The Pulmonary Tumorigenesis Induced by Human VEGF-A165 Overexpression in the Lung Tissue of Transgenic Mice

• Main Authors: Pin-Wu Huang, 黃彬武
• Other Authors: 陳全木
• Format: Others
• Language: zh-TW
• Published: 2006
• Online Access: http://ndltd.ncl.edu.tw/handle/85930279443958198533

碩士 === 國立中興大學 === 生命科學系所 === 94 === Abstract The vascular endothelial growth factor (VEGF) family members consist of VEGF-A, VEGF-B, VEGF-C, VEGF-D, VEGF-E and placental growth factor (PlGF). VEGF-A has at least nine subtypes due to the alternative splicing of a single gene and the the VEGF-A165 isoform plays a central role in vascular development. VEGF-A exhibits two major biological activities: One is the capacity to stimulate vascular endothelial cell proliferation, and the other is the ability to increase vascular permeability. VEGF-A also promotes the survival and migration of endothelial cells. VEGF-A and its receptor are involved in carcinogenesis, invasion and distant metastasis as well as tumor angiogenesis. Clara cell secretory protein (CCSP) is a protein that is secreted by nonciliated, nonmucous clara cells in the pulmonary airway. CCSP plays a protective role against pulmonary inflammatory response. CCSP is a potent natural immunosuppressor and anti-inflammatory agent. In this study, ccsp-Vegf-A165- sv40 poly(A) was constructed for the production of lung-specific overexpressing VEGF-A165 transgenic mice by microinjection. The results of PCR and Southern blot showed that there were three transgenic mice producted by that microinjection.
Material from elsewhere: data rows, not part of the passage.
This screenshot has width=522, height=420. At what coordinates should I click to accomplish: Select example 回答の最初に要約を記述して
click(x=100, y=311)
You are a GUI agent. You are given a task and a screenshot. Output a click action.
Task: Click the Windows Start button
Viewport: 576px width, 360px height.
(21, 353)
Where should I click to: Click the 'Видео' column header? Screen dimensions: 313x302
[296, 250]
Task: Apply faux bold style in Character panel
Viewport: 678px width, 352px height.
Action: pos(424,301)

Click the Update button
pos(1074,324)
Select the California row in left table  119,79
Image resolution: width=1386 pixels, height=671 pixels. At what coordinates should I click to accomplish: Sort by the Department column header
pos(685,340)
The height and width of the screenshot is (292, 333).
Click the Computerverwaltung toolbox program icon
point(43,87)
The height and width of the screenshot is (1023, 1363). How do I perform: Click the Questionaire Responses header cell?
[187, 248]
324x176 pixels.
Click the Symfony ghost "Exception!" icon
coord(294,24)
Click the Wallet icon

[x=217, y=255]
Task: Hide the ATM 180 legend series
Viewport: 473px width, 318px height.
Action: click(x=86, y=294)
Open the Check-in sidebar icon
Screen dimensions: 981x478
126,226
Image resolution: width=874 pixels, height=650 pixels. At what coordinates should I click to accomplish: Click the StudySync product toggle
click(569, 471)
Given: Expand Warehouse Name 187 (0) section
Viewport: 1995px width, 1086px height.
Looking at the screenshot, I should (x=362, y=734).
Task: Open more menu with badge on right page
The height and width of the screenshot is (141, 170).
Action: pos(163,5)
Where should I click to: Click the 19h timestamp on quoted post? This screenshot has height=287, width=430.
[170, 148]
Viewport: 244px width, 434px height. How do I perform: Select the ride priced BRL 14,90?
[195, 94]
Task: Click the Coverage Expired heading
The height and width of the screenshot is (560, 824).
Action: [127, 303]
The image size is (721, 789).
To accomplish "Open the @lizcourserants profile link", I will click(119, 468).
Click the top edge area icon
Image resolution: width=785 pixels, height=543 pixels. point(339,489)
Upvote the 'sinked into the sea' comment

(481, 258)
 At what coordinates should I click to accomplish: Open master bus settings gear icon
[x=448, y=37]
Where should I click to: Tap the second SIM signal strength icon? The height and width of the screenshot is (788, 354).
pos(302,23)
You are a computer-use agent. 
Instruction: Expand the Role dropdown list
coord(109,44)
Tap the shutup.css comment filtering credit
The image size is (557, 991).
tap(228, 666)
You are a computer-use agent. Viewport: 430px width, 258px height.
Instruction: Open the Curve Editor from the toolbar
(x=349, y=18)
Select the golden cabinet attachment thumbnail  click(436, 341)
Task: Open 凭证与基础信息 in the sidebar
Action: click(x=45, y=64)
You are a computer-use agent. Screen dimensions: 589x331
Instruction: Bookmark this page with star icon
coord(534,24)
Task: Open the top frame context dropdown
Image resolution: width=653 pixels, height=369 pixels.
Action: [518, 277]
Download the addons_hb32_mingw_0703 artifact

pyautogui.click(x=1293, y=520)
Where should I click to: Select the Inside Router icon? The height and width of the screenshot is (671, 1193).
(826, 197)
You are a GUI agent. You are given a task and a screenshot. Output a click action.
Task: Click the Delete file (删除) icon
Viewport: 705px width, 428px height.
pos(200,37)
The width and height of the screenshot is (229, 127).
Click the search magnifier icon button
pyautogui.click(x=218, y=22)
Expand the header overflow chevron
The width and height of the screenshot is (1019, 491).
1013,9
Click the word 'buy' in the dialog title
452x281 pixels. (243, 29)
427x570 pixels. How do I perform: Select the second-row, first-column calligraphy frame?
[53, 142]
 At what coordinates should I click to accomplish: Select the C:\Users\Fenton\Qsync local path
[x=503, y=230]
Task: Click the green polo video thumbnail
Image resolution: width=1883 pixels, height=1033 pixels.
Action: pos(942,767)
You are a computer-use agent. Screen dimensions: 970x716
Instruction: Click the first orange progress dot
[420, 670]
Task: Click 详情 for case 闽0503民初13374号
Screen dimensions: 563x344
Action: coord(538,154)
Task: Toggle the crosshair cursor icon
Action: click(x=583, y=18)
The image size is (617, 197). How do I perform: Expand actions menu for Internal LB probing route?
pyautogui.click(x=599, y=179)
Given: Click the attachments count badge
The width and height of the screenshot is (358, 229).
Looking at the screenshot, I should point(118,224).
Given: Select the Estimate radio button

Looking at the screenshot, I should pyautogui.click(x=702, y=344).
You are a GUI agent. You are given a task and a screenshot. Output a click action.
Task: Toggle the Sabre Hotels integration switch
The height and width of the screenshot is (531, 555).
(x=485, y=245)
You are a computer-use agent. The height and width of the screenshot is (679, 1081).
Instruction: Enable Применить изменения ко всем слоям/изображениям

Further, the results of Southern blot indicated there were the same patterns of the foreign gene within the genome of the transgenic founder mice and their offsprings. The data showed that Vegf-A165 mRNA can be expressed specifically in the lung tissue of the transgenic mice. And the results of Western blot also showed that the VEGF-A165 can be expressed in the lung tissue of the transgenic mice. In the histopathologic slides of the lung tissue in the transgenic mice, it seemed that VEGF-A165 overexpression can induce bronchial epithelium flattened(96%), abnormal proliferation of cells on bronchial epithelium(93%), inflammation(43%), fibrosis(40%), adenoma(18%) and cyst(18%) in the total examination of 32 transgenic mice. Further, the results showed that VEGF-A165 can promote phosphorylation of ERK2, increase the expression of cyclin D1 and survivin mRNA. All of the above suggest that VEGF-A165 induced the proliferation of cells on the bronchial epithelium of the transgenic mice through ERK1/2 MAPK pathway.